We're joined to discuss this by retired Major General James "Spider" Marks.
You are the perfect person to be here. I have so many questions for you. I want to get through them in rapid succession here. Respond to the critics that say the United States does not negotiate with terrorists?
MAJ. GEN. JAMES "SPIDER" MARKS, CNN MILITARY ANALYST: Well, we do, and we do, and it's important to bound our engagements with individuals like this and terrorist organizations that are absolutely focused on destroying the United States and what we stand for.
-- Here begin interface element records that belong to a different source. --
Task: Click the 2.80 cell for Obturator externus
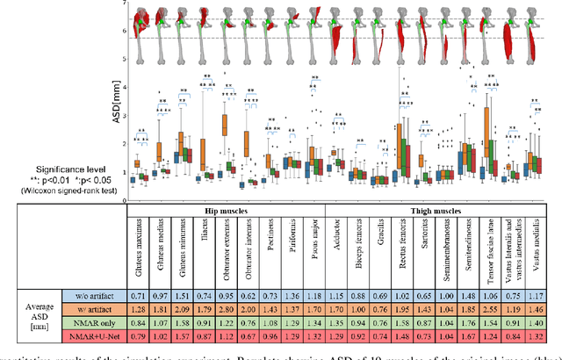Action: click(x=226, y=312)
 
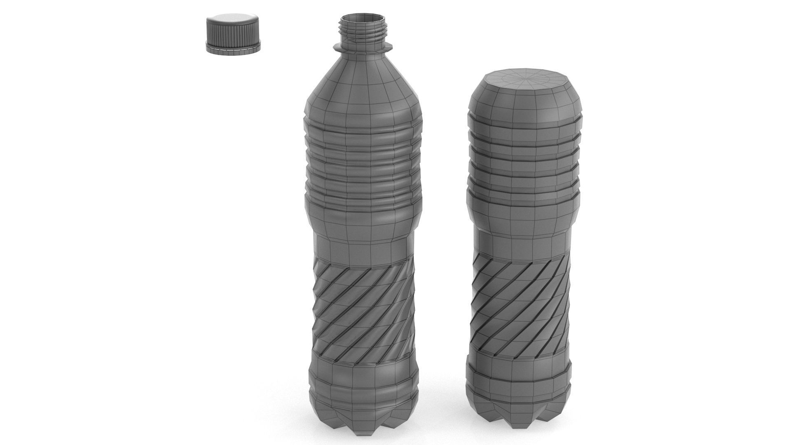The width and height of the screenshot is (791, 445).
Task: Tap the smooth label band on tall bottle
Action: pyautogui.click(x=363, y=247)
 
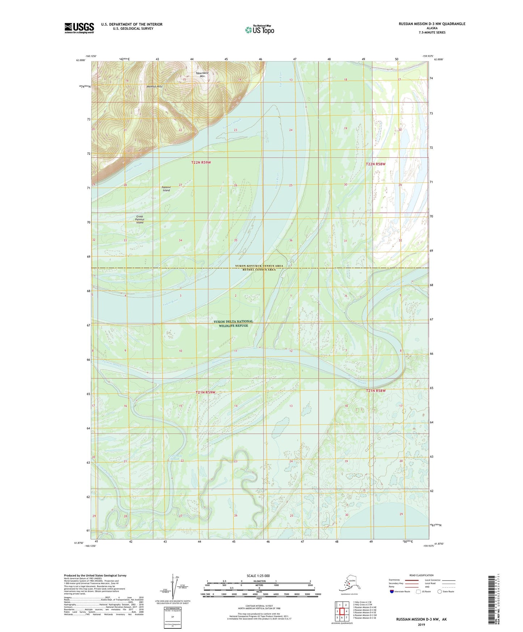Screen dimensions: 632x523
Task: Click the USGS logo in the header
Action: pos(79,28)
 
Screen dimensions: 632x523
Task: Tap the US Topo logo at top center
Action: pos(260,30)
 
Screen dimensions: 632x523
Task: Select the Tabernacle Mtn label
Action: pos(202,75)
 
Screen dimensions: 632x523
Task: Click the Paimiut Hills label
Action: pos(155,87)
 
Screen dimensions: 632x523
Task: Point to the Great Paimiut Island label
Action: pos(140,219)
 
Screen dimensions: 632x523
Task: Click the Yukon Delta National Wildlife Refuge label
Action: pos(233,324)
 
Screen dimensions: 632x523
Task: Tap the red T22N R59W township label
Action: pos(201,163)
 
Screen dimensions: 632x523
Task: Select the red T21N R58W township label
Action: pos(376,391)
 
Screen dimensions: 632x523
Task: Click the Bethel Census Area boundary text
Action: pos(259,270)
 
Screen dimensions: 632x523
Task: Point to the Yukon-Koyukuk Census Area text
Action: pos(259,266)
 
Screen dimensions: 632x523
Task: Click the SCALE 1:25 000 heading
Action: pos(258,576)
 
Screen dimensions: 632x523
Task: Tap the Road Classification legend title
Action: pos(421,575)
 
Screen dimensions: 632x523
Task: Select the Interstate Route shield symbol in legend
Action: pos(392,591)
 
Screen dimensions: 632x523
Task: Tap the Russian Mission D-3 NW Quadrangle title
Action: pos(432,24)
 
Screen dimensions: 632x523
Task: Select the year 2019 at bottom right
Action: pos(421,624)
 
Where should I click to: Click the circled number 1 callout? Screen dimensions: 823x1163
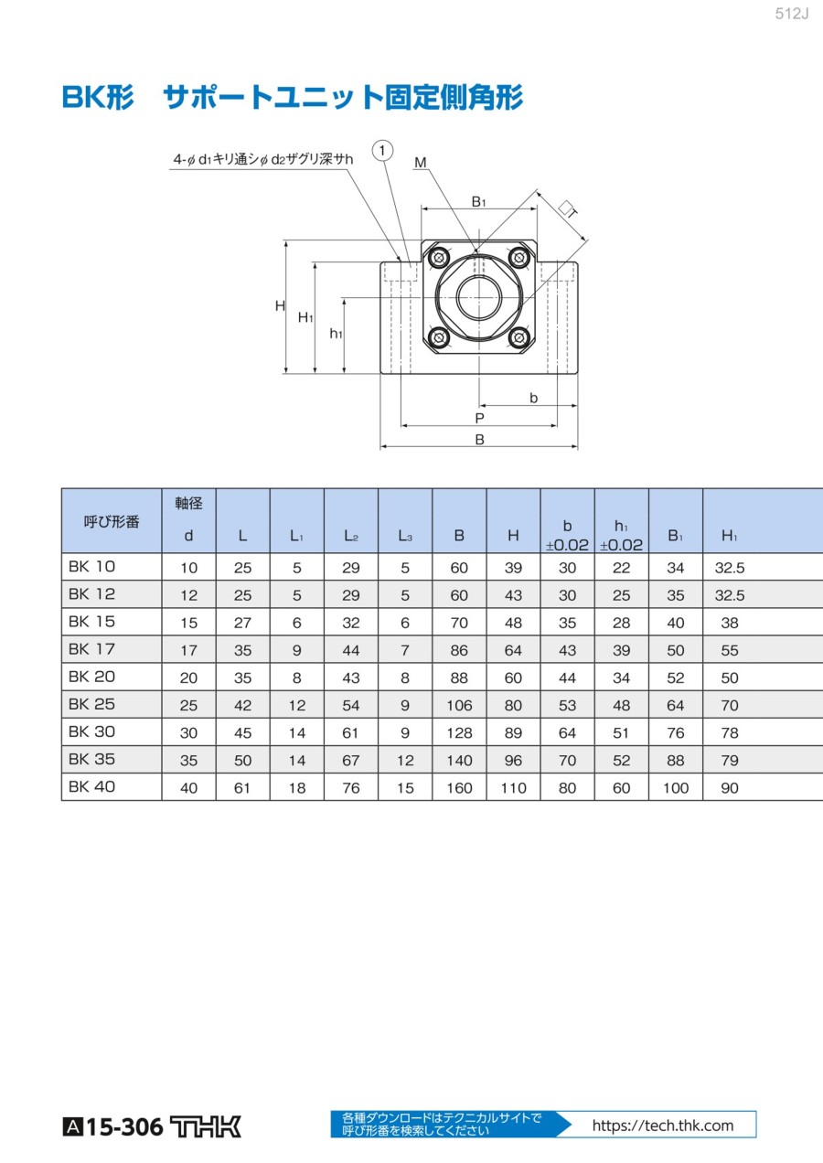pyautogui.click(x=382, y=151)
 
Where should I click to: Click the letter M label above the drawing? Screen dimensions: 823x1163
pyautogui.click(x=420, y=163)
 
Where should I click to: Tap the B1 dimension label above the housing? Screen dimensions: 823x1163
pyautogui.click(x=478, y=201)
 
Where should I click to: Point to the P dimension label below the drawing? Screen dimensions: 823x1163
pyautogui.click(x=479, y=418)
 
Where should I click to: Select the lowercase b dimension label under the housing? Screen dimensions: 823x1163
pyautogui.click(x=533, y=398)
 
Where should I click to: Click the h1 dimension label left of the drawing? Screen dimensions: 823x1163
pyautogui.click(x=336, y=334)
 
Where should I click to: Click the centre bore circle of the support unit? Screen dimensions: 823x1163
pyautogui.click(x=479, y=297)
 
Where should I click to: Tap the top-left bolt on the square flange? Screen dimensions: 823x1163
pyautogui.click(x=440, y=258)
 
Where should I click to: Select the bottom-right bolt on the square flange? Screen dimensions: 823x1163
pyautogui.click(x=518, y=337)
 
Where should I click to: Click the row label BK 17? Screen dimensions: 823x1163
pyautogui.click(x=91, y=649)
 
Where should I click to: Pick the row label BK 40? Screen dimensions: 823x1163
pyautogui.click(x=91, y=786)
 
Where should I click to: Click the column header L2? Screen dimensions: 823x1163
pyautogui.click(x=351, y=535)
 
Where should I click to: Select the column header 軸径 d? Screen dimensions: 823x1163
pyautogui.click(x=188, y=519)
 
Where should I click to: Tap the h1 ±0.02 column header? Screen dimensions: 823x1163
pyautogui.click(x=621, y=535)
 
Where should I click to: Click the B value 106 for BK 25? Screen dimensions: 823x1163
pyautogui.click(x=459, y=705)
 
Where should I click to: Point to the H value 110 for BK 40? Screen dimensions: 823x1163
pyautogui.click(x=513, y=787)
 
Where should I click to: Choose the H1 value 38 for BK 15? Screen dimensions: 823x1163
pyautogui.click(x=729, y=623)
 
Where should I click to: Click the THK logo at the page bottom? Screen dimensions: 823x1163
pyautogui.click(x=206, y=1126)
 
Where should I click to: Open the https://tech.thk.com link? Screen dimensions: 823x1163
pyautogui.click(x=663, y=1126)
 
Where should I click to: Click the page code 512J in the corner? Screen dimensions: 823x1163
pyautogui.click(x=792, y=14)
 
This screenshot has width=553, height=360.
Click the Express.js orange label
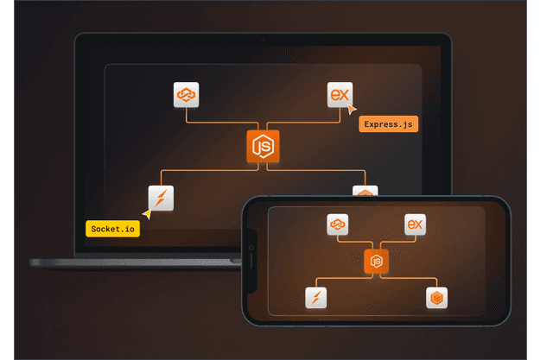pyautogui.click(x=389, y=124)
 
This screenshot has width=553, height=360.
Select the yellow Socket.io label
pyautogui.click(x=112, y=229)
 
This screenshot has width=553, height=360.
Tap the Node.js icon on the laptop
pyautogui.click(x=263, y=148)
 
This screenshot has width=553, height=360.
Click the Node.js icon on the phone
pyautogui.click(x=376, y=261)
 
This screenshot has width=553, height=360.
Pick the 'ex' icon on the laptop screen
pyautogui.click(x=340, y=93)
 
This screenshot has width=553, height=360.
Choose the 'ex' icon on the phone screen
pyautogui.click(x=416, y=224)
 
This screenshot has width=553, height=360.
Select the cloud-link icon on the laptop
pyautogui.click(x=187, y=93)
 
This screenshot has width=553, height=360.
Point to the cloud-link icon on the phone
pyautogui.click(x=337, y=224)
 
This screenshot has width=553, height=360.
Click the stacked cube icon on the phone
pyautogui.click(x=436, y=299)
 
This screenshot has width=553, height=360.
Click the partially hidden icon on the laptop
pyautogui.click(x=365, y=191)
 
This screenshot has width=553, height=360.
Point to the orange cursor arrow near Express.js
pyautogui.click(x=351, y=109)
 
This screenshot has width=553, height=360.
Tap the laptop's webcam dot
pyautogui.click(x=263, y=40)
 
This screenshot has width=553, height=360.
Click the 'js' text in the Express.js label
pyautogui.click(x=406, y=124)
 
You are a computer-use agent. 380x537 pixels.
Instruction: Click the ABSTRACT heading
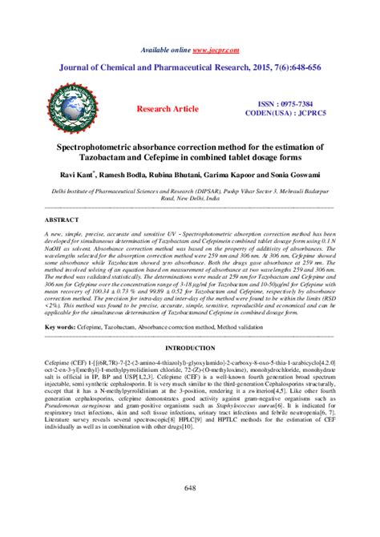(x=62, y=219)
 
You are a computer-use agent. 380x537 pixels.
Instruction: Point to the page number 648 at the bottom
(x=190, y=488)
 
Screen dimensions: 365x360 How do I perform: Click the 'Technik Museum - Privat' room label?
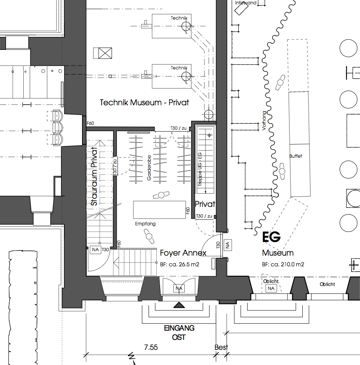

But at the same time, you have to work within those boundaries and sometimes you need to cross over them.
In this particular case, the United States made a good call and was able to get this great young soldier back. We'll figure out about his circumstances as we go forward. The cost is five guys who are admittedly and understandably very bad actors and have blood of the United States on their hands.
So I think cutting to the chase on this, John, we have to make their lives in Qatar in support of the government as miserable as possible. We need to be on them, proverbially, like white on rice, so they understand that this is not a cakewalk and they're not going to be able to disappear over the horizon.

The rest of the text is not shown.